# any boksburg or lynwood vapeshops?



## dannler (12/11/14)

so is there any vapeshops in the boksburg or lynwood area? im giong there this weekend so i want to get me some kanthal?


----------



## Yiannaki (12/11/14)

dannler said:


> so is there any vapeshops in the boksburg or lynwood area? im giong there this weekend so i want to get me some kanthal?

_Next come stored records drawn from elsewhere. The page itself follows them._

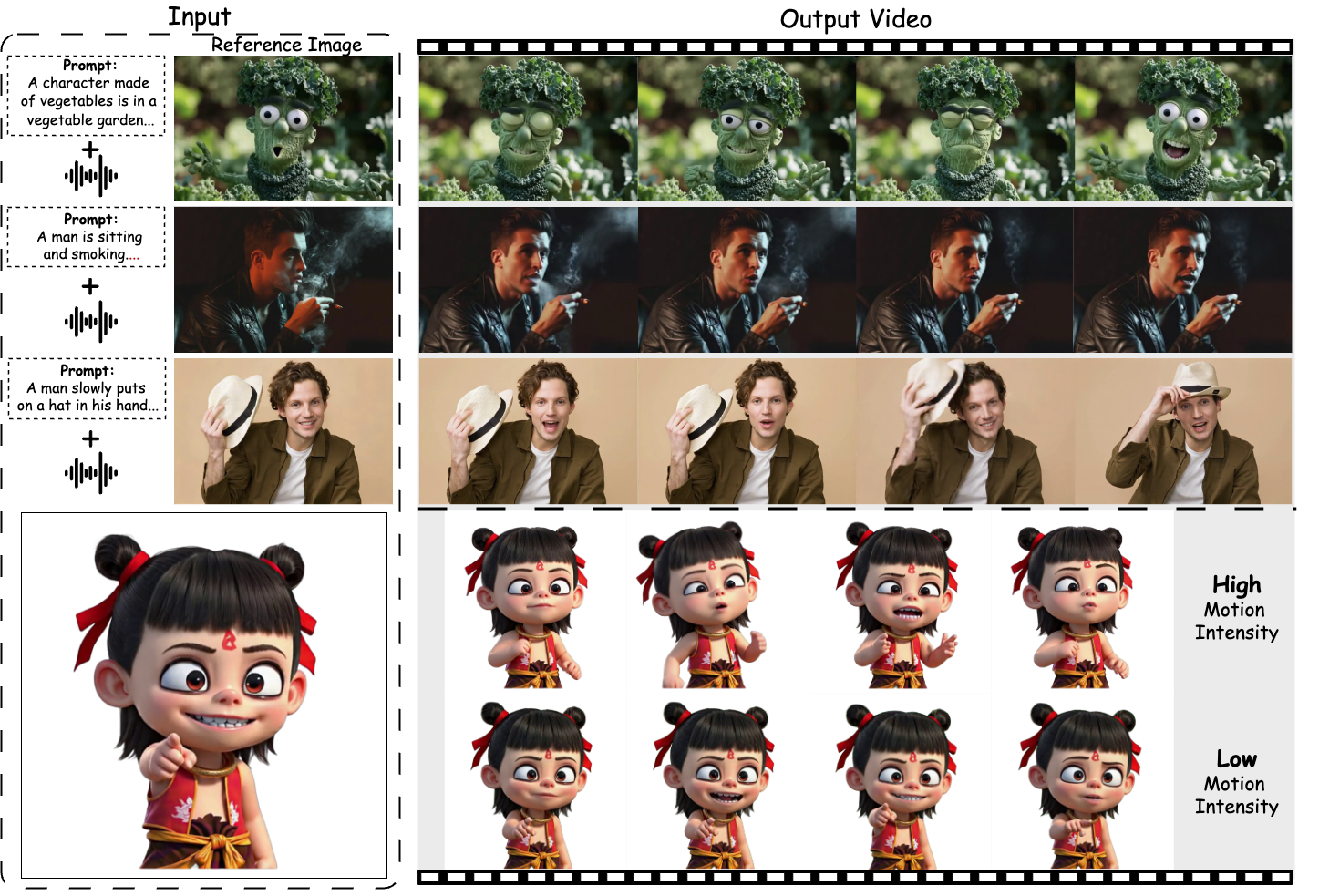This screenshot has height=896, width=1319.
Task: Click the "Output Video" title
Action: (x=855, y=19)
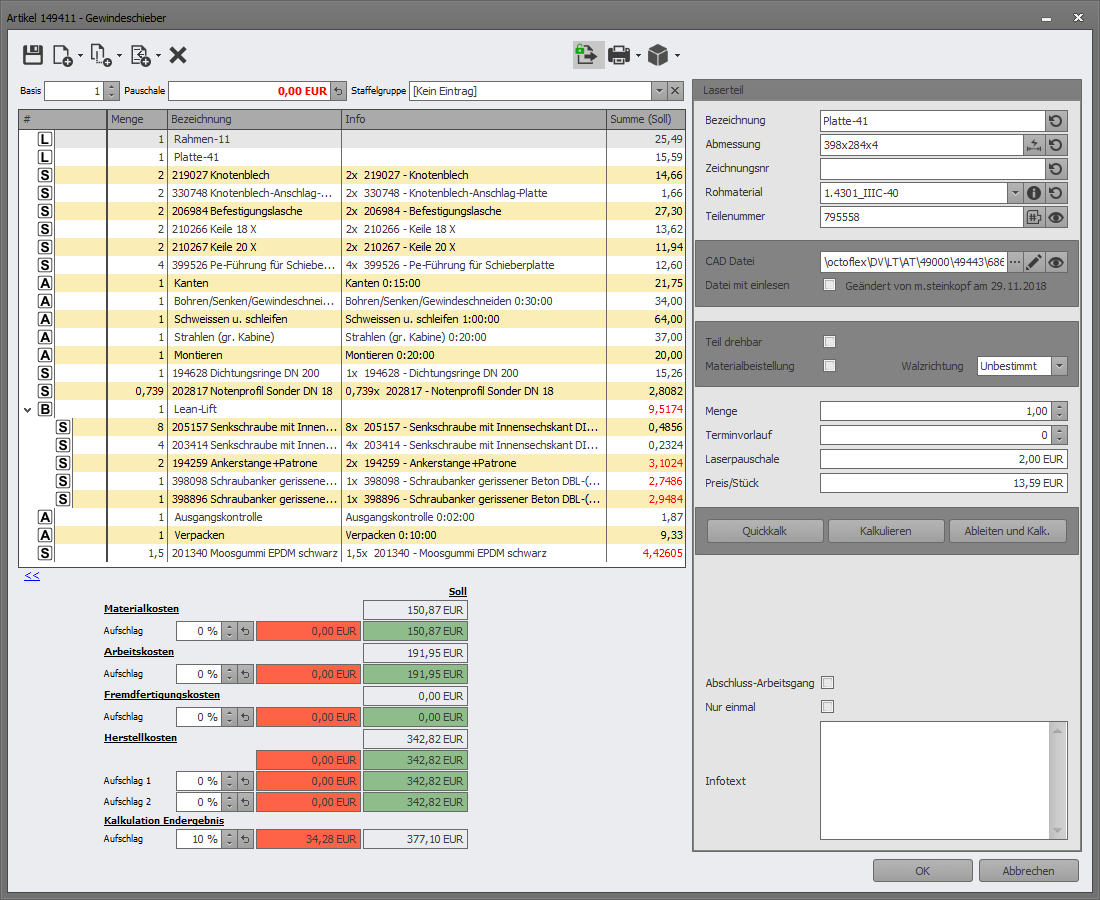The width and height of the screenshot is (1100, 900).
Task: Click the '<<' collapse link below the table
Action: (32, 576)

Vape club is close by in Benoni. not too far from the snake road off ramp


----------



## dannler (12/11/14)

awesome, are they open on weekends


----------



## Silver (12/11/14)

dannler said:


> awesome, are they open on weekends



Just get in touch with them and check. I think they can accommodate you at certain times


----------



## dannler (12/11/14)

just checked their website, kanthal is sold out


----------



## Yiannaki (12/11/14)

dannler said:


> awesome, are they open on weekends


I'm sure @JakesSA and @VapeGrrl could let you know about this  they are the owners

Reactions: Thanks 1


----------



## VapeGrrl (12/11/14)

what Kanthal are you looking for?


----------



## dannler (12/11/14)

well 24 or 26 gauge, maybe a lil 22, then flat ribbon aswell


----------



## VapeGrrl (12/11/14)

I can help you with flat and 28 but unfortunately I don't have 24 or 26

Reactions: Like 1


----------



## dannler (12/11/14)

22?


----------



## VapeGrrl (12/11/14)

no sorry


----------



## dannler (12/11/14)

a little bit off topic, but your nimbus rda, is it the one with the large airholes or small air holes?


----------